-- Task instructions --
Sift the material for lines containing "agent", and return them.

-- Supplied records --
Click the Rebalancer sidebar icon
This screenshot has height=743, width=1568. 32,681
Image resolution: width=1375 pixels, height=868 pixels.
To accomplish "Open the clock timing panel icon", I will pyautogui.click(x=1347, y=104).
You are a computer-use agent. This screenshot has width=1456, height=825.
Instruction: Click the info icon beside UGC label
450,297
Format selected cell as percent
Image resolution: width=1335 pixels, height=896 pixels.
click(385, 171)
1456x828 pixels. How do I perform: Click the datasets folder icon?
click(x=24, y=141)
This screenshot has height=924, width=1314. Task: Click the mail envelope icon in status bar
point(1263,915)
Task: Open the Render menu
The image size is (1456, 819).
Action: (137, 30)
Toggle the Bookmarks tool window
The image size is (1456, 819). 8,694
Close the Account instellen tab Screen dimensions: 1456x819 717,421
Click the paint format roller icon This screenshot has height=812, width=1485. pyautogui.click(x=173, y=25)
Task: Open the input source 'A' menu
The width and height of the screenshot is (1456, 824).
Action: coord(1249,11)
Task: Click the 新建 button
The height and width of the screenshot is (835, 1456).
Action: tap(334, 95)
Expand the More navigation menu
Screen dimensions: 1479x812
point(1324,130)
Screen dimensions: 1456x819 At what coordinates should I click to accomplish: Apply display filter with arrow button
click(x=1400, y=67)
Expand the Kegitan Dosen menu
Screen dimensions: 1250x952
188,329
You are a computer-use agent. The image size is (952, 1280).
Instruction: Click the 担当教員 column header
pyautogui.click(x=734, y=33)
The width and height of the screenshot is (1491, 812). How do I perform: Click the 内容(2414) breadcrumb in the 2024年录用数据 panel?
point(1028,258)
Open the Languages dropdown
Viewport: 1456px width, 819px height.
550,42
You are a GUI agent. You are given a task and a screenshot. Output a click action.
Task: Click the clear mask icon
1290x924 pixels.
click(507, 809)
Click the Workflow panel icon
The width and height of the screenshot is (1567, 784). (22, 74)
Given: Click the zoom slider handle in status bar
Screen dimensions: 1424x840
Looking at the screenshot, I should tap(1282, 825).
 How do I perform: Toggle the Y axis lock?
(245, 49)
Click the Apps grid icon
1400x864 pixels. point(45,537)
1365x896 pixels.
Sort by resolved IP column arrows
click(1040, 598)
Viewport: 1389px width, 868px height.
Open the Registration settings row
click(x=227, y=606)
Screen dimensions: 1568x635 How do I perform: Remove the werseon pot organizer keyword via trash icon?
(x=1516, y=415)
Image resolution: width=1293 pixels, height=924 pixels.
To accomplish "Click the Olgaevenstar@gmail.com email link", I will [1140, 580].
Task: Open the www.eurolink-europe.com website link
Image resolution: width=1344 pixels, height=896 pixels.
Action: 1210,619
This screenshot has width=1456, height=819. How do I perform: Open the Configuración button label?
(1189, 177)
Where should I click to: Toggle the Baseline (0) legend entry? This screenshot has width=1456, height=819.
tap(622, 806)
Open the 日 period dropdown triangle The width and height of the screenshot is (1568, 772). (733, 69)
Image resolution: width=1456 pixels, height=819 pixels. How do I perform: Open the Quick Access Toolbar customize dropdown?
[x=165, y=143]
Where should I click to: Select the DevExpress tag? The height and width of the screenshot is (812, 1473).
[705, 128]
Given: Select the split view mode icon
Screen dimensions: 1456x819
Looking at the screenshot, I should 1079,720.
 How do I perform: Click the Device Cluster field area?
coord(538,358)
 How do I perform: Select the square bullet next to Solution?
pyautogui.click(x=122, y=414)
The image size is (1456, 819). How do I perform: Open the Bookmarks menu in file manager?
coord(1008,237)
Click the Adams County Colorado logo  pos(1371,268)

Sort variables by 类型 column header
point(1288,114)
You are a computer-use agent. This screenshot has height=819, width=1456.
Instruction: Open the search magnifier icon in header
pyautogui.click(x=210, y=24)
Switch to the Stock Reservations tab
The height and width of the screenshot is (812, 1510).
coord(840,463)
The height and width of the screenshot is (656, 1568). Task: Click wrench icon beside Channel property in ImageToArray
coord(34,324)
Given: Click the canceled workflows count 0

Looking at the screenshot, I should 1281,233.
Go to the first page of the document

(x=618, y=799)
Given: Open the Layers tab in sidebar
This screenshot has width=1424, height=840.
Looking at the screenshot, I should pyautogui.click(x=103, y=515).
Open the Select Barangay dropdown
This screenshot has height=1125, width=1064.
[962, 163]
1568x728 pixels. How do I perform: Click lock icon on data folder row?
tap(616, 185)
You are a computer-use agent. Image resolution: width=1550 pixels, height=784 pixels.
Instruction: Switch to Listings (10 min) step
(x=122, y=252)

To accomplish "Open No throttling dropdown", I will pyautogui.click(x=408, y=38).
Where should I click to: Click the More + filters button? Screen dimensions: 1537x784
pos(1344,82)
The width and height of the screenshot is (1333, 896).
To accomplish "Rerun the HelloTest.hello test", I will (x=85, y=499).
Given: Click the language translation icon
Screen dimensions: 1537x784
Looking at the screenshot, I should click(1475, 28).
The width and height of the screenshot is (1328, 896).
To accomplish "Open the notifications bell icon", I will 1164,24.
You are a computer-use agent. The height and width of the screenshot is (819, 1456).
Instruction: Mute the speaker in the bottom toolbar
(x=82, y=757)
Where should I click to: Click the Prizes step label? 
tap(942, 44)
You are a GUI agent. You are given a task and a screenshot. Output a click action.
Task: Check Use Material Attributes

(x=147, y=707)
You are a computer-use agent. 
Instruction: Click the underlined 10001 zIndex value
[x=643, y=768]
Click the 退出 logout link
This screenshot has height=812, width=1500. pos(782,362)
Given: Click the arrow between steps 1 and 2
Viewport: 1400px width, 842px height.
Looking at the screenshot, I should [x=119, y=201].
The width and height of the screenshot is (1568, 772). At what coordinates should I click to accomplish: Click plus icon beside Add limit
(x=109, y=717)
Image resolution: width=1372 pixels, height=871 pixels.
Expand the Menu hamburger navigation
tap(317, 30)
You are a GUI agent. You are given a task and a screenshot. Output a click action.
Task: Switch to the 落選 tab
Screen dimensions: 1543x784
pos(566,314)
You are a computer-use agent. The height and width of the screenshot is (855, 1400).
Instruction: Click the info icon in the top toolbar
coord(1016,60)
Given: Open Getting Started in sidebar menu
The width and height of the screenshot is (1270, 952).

-- Response --
You are a computer-use agent. This screenshot has width=1456, height=825.
You are a computer-use agent. The image size is (952, 1280).
You are a GUI agent. You are given a task and a screenshot. Output a click action.
You are a computer-use agent. This screenshot has height=819, width=1456.
You are a computer-use agent. Image resolution: width=1550 pixels, height=784 pixels.
You are a computer-use agent. The height and width of the screenshot is (819, 1456).
You are a GUI agent. You are given a task and a screenshot. Output a click action.
You are a computer-use agent. 
You are a GUI agent. You are given a task and a screenshot. Output a click action.
You are a computer-use agent. The height and width of the screenshot is (855, 1400).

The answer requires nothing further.